* ENTRIES PROVIDED *

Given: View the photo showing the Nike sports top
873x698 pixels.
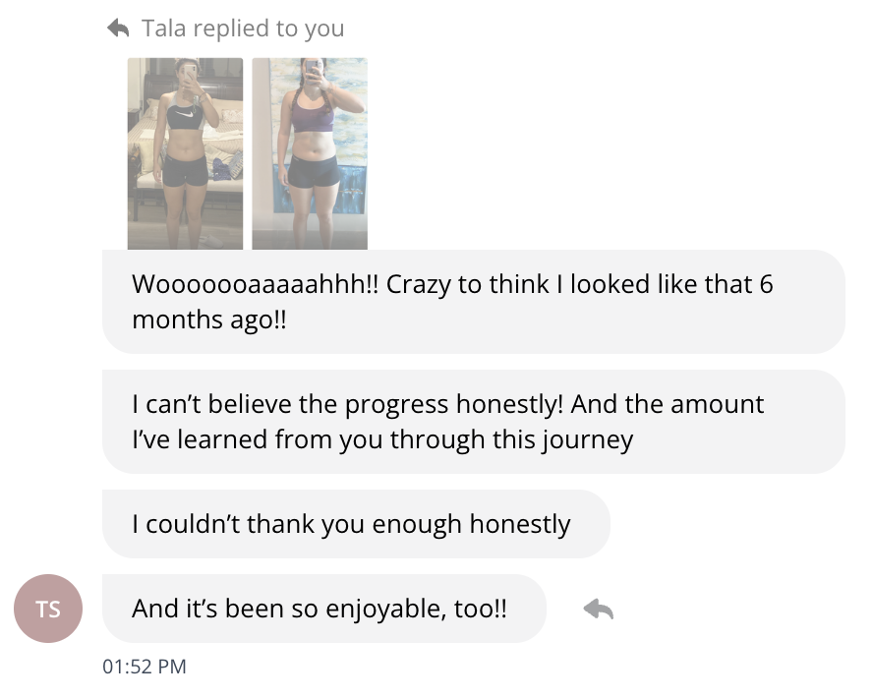Looking at the screenshot, I should click(x=185, y=152).
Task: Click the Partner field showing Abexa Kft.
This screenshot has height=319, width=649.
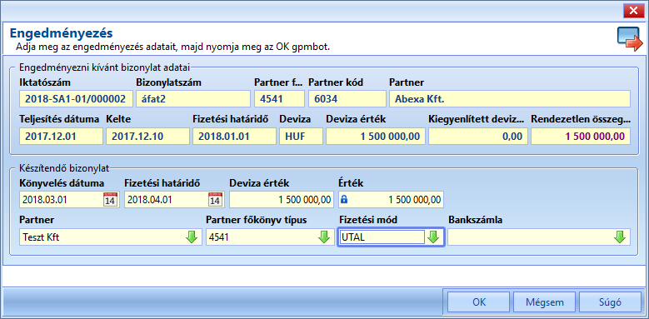Action: (x=510, y=99)
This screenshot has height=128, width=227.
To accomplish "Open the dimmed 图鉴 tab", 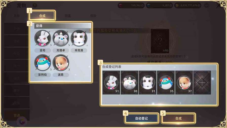I will [x=68, y=16].
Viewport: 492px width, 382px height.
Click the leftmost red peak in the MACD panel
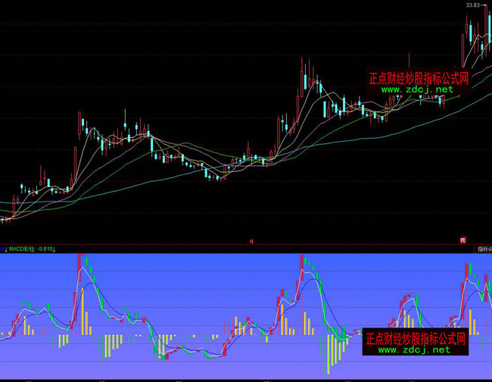click(79, 265)
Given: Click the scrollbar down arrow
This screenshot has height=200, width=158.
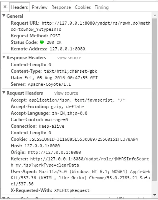Looking at the screenshot, I should pyautogui.click(x=155, y=195).
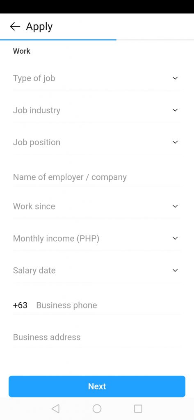Choose the Job position field
Screen dimensions: 194x420
coord(97,142)
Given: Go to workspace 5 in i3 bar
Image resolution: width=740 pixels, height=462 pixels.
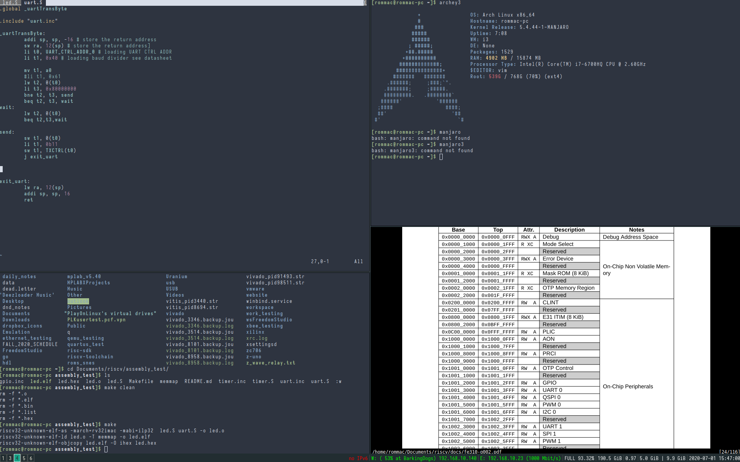Looking at the screenshot, I should (24, 458).
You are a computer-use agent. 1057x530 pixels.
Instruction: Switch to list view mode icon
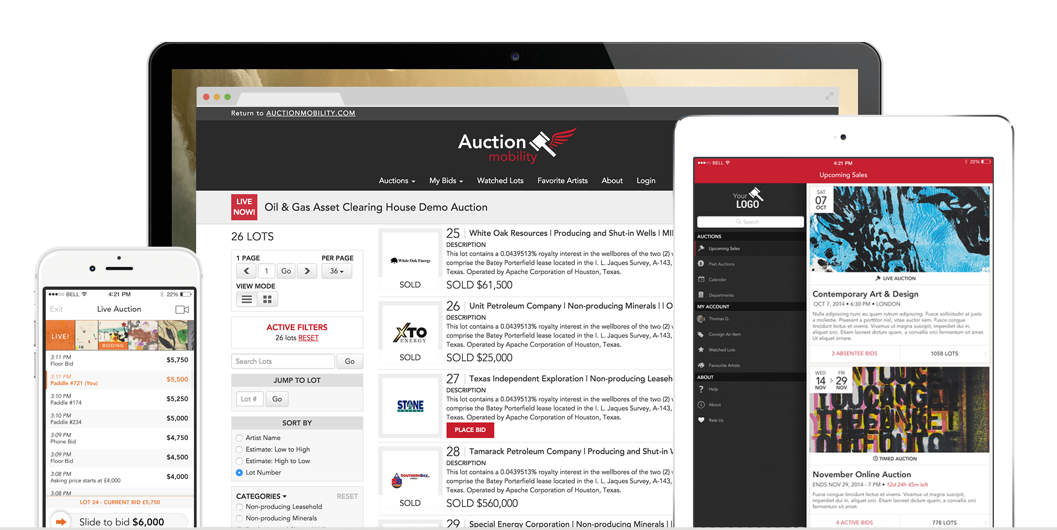click(x=247, y=300)
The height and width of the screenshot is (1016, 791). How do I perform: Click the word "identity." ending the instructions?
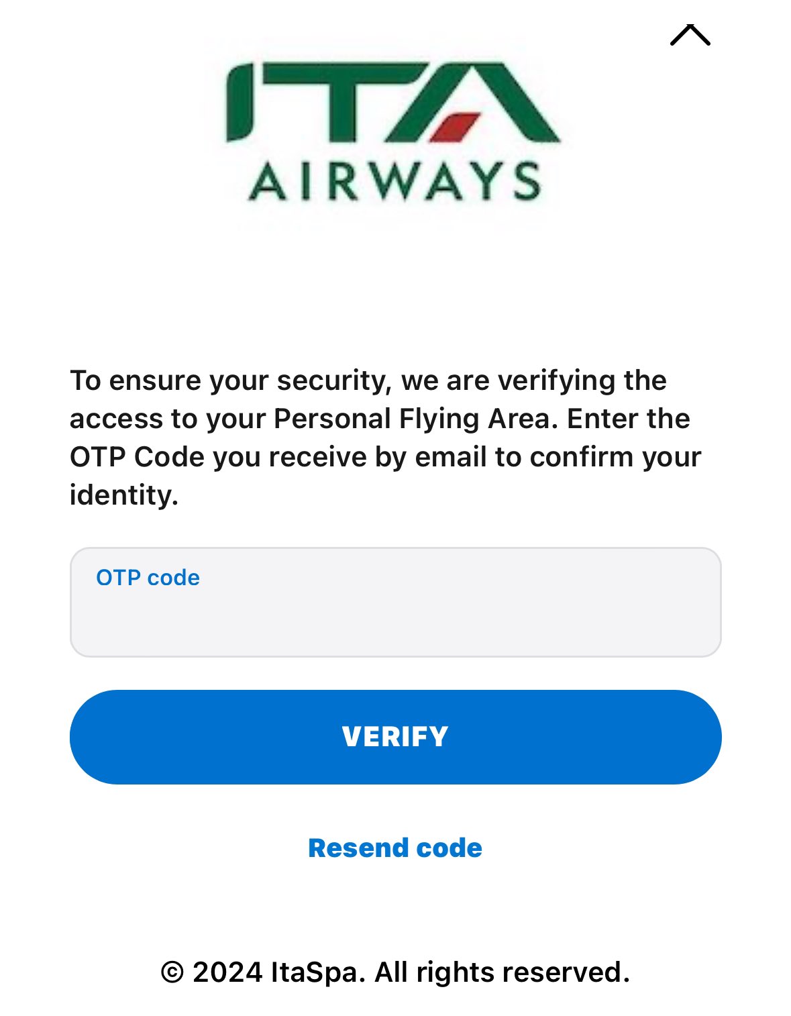(124, 495)
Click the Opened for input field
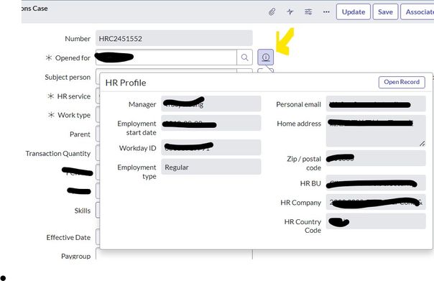Image resolution: width=434 pixels, height=281 pixels. [x=166, y=57]
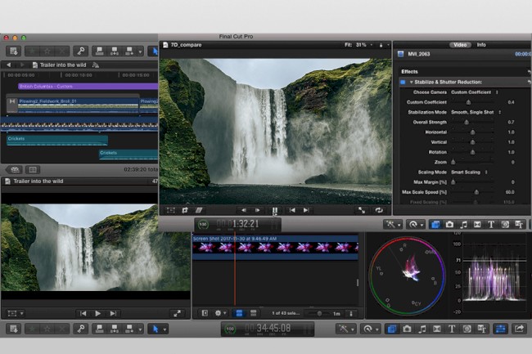Select the Video tab in inspector

click(459, 44)
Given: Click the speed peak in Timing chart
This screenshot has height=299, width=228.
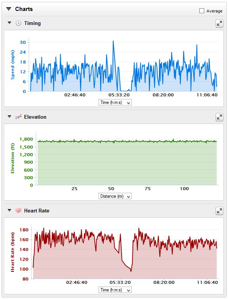Looking at the screenshot, I should tap(113, 42).
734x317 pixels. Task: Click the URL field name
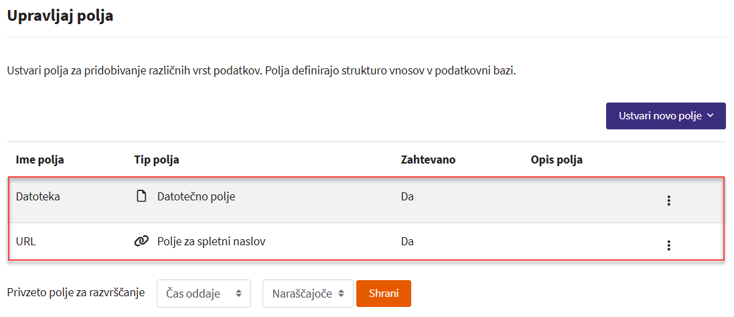point(25,241)
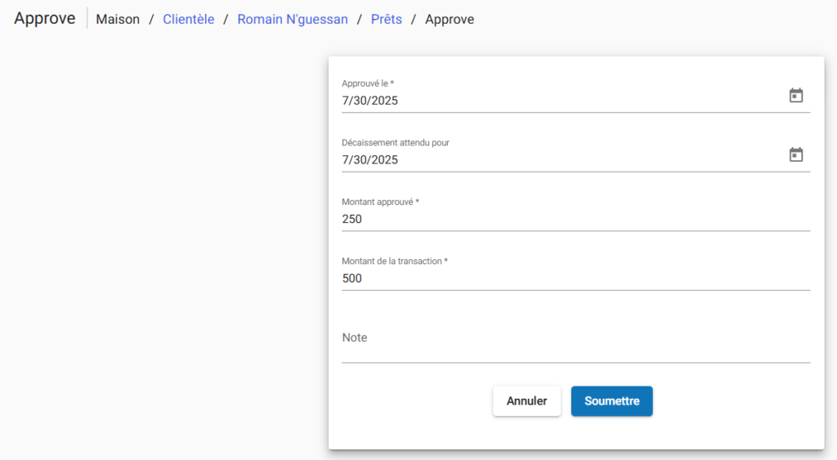Click the "Montant approuvé *" label text
This screenshot has height=460, width=837.
380,202
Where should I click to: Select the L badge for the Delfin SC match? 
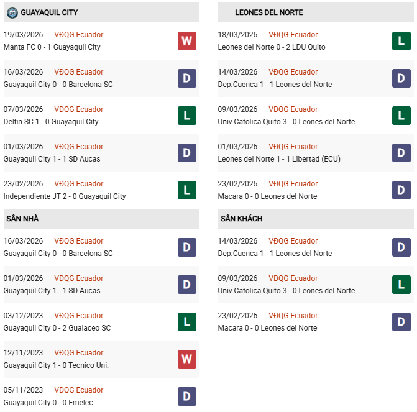(187, 116)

* WORK TASK *
A single figure answers this: how many lines of the material hold "showing".

* FINISHED TASK *
2